A Country Doctor’s Notebook: December 28, 2013 to January 08, 2014

As wonderful as these stories are, I feel the whole work would have benefited from their being more stories told so as to make a more cohesive whole. Granted, what’s here is excellent and I enjoyed each story more than the previous one but considering where this story leads to I felt disappointed this character wasn’t explored more.

My reason for thinking there should be more is based on the final two stories. Both the Murderer and Morphine are not told by the main character, we are told these stories indirectly by another narrator. Both stories are very dark in their subject matter but have little to do with the character we spent all our time with previously – they are merely stories that he would have come across as a doctor. Had these stories been about the main character and not some unknown third person I feel Bulgakov would have a real masterpiece on his hands.
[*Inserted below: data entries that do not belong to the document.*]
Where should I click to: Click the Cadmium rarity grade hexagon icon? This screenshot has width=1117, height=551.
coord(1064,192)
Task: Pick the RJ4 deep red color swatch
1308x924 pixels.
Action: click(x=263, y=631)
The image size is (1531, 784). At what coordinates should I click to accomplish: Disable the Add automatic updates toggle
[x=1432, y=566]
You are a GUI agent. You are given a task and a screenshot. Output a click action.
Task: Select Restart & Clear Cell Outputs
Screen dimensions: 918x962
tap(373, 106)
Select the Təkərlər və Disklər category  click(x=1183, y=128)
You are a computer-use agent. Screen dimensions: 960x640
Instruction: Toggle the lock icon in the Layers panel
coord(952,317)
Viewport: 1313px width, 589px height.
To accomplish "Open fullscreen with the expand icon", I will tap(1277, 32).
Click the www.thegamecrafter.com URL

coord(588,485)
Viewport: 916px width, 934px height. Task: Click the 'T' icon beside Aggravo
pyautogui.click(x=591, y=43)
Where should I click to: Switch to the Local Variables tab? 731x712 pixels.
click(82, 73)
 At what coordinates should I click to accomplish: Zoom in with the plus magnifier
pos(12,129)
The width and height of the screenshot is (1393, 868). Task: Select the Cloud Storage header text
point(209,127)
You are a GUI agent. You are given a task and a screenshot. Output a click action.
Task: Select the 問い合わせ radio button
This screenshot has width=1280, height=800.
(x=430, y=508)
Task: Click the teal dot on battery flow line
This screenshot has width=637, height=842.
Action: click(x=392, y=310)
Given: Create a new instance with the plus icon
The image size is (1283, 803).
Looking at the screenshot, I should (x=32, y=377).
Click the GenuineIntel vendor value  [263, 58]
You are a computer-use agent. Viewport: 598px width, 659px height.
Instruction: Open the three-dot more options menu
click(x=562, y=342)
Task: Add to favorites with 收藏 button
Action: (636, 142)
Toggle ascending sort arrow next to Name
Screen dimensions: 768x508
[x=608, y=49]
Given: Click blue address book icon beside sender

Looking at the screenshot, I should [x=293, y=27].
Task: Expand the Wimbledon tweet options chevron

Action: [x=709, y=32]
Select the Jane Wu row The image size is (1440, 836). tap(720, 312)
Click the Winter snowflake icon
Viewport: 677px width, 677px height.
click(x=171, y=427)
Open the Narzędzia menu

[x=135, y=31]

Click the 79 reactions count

Perhaps this is why the television series gave the main character the morphine addiction because they understood the need to combine the various themes covered in these stories into one, dramatic character. In other words, it’s more interesting if the drama happens to the main character.

However, this is still an excellent book. Learning about medical conditions in Russia in the 19 teens, about the peasants (both through humor and sadness), and what it must be like for such a young person to be responsible for the lives of other human beings and being terrified with all that responsibility is written clearly, with humor and insight, and was always interesting. In fact Bulgakov’s humor, in particular, shines through on every page. He’s a little cynical and world weary, but never callous or without empathy – his humor cuts through to the reality and absurdity of the events he writes about – it’s just like Gogol.

This is my first experience with Bulgakov; I cant wait to read The Master and Margarita next.

88% done with A Country Doctor’s Notebook

From watching the television show I was curious as to how they came up with the subplot of the morphine.

Now I understand.

That whole chapter was very sad to read about. He kept talking about how being at the hospital was like being on a desert island, totally isolated, and this story did an impressive job of conveying a type of isolation much more terrible.

I wonder if that’s what the revolution was like?

56% done with A Country Doctor’s Notebook

It would be easy to laugh at the simple peasants in theses stories as backwards and ignorant because of their reluctance to embrace the advice of even a respected doctor. However, Bulgakov, I believe, is making a bigger point about all people and how reluctant we all are to progress despite excellent evidence contrary.

Some people can be reached, many more cannot. This is not a new dilemma, it is human nature.

36% done with A Country Doctor’s Notebook

Looking at a bigger picture than just Russia, a doctor anywhere during the early 20th century, far from a major city, and even with a good education, would still be a far cry from modern medicine. Though hygiene and anesthesia are used, more often than not brute-force would be the most common treatment. Scientific progress is slow, both for the doctors and especially for the patients.

21% done with A Country Doctor’s Notebook

I stated reading this because of the wonderful TV show.

I’ve never read Bulgakov before but after the very first line on the first story I’m hooked on him. That sense of humor and simple, easy style is brilliant.

His having been a doctor adds to the color of the stories greatly, too. The steel windpipe tale (2nd story) made me really squeamish but also drove home how isolated the hospital is.